Inside the Capitol, Scott declines interviews that could make news in Washington. While Cruz picked a government shutdown fight, Warren turned “nevertheless, she persisted” into a rallying cry and Paul took control of the Senate floor for hours, Scott is focusing on wonky Banking Committee legislation.
It’s the kind of approach that puts Scott in a class by himself among the second tier of GOP primary candidates: Unofficially, he’s shaping up as the favorite 2024 pick of the Hill’s more establishment GOP lawmakers, despite former President Donald Trump’s endorsement lead.
The party’s whip, John Thune, supports Scott. Former Sen. Pat Toomey (R-Pa.) hosted a fundraiser for Scott in Philadelphia last week. Former Sen. Cory Gardner (R-Colo.) is co-chairing a super PAC supporting Scott’s bid. And Scott backer Sen. Mike Rounds (R-S.D.) said more endorsements will come from their colleagues.
“When you’re one of 100, it’s hard to differentiate without looking like you’re just showing off, right? That’s the challenge Tim has,” Rounds said.
Scott’s had some moments on the Senate floor, but they don’t undergird his presidential platform: Think his speeches on race about being profiled by Capitol Police and his ultimately unsuccessful police reform effort in 2020. So don’t expect Scott to mount a talking filibuster, like Sanders and Paul have. Nor is he joining the 2020 Democrats who ran for president in vows to blow up the Senate rules to pass his agenda.
Though Scott’s record is more substantial than some past legislators with White House aspirations, he’s not necessarily relying on his policymaking to win over early-state voters. On the presidential campaign trail, Scott has talked less about his Senate policy portfolio and more about current cultural issues, saying that America “is not a racist country” while decrying “indoctrination” in schools on issues of race and sexuality.
His Senate work comes up during his campaign but doesn’t occupy the front-and-center role that Cruz’s fights against the establishment did during his 2016 presidential bid.
“It actually speaks well of Tim Scott, that he’s using his job as senator to be a senator and he’s running for president on his own ideas,” said first-term Sen. J.D. Vance (R-Ohio), who’s endorsed Trump. “I’d be pretty frustrated, especially as a new member of the body, if you have a guy running for president using his position to do that.”
As Scott tries to break out from the crowded field of Republicans angling to overtake Trump as the party’s standard-bearer, though, he’s fighting a harsh historical headwind. Since the Reagan era, former Vice President Dan Quayle is the only current or former GOP senator to win a general election as part of a presidential ticket. The late Bob Dole and John McCain both won their party’s nomination, then lost the general election.

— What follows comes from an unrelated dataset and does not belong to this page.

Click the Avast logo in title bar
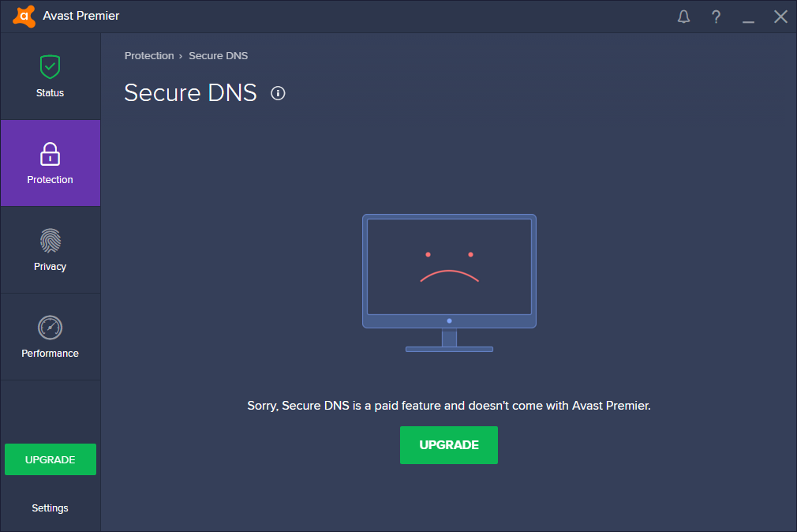 [24, 16]
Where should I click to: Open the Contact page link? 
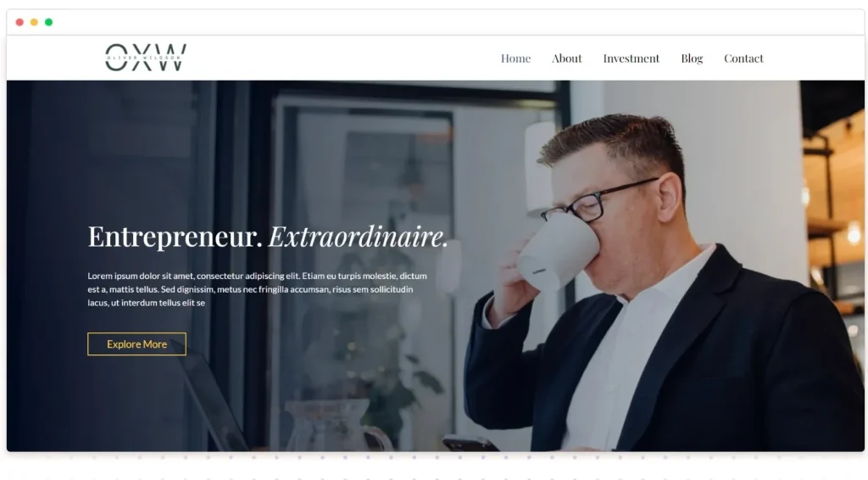[x=743, y=59]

Democrats put a current or former senator on every ticket during the past four decades, by contrast, and often nominated all-Senate tickets. Al Gore, Biden and Harris all went from the Senate to the vice presidency, with Biden and Barack Obama winning the White House.

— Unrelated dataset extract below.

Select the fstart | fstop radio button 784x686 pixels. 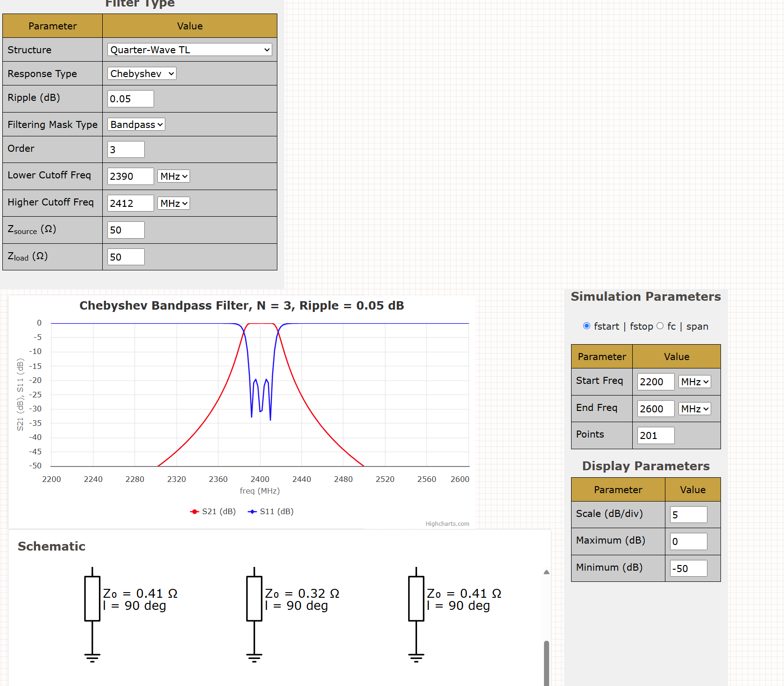(x=586, y=326)
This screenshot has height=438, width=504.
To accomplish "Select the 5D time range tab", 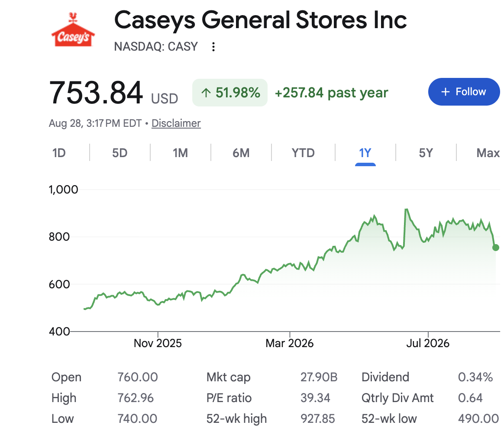I will click(x=120, y=153).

Since the 20th century began, just two GOP senators became president — Richard Nixon and Warren Harding — compared to five Democratic senators who made the jump.
Being a senator is a launching pad to national politics, Rubio said, “but once you’re an active candidate who’s out there trying to influence voters directly to vote for you, you’re better off being in Iowa.”
That shift comes with some big risks, as Rubio knows from experience. During his 2016 primary run, the Floridian faced attacks from his GOP competitors for missing floor and committee votes to campaign.
Scott missed several Senate confirmation votes on Biden nominees last month, at least one of them while campaigning in Iowa. In those cases, his presence would not have changed the outcome, but his absence allowed Vice President Kamala Harris to avoid the need for tiebreaker votes.
Even if he has to miss more votes, Scott has earned something of a hall pass from Senate GOP leadership.
“We’re trying to work with his team to make sure that he’s here for big votes, but I’d just as soon see him on the campaign trail. I think he’s a great messenger for our team, our agenda, for our prospects,” Thune said.
Scott declined to comment for this story. His campaign spokesperson Matt Gorman pointed to the senator’s creation of Opportunity Zones, a tax break that encourages investment in economically distressed areas, and his bipartisan work on anti-fentanyl legislation as two examples of his congressional role bolstering his presidential bid.
“Tim Scott has a record of crafting conservative legislation that’s second to none,” Gorman said.
Perhaps, then, Scott’s campaign has learned some lessons from recent history, when younger and more energetic senators fell to Biden in the 2020 Democratic primary and Trump dismantled four GOP senators in 2016. Being a senator isn’t a disadvantage in the GOP, the party’s 2012 nominee said, but voters don’t necessarily want to hear about the bills you’ve passed or the fights you’ve waged.
“Anyone running for president today who is spending the time talking about what they’ve done, they’re losing,” said Sen. Mitt Romney (R-Utah). “They need to talk about what they’re planning on doing.”
National public polling averages for the GOP primary show Scott neck-and-neck with his home state rival, former South Carolina Gov. Nikki Haley, hovering around 3.5 percent. Haley appointed Scott to the Senate, a move that undoubtedly helped him position himself for this moment.
Iowa’s senior GOP senator argued that Scott is trying to grab voters by the collar over the next six months with a different tactic: his ad spending, which has totaled nearly $3 million so far in Iowa and New Hampshire.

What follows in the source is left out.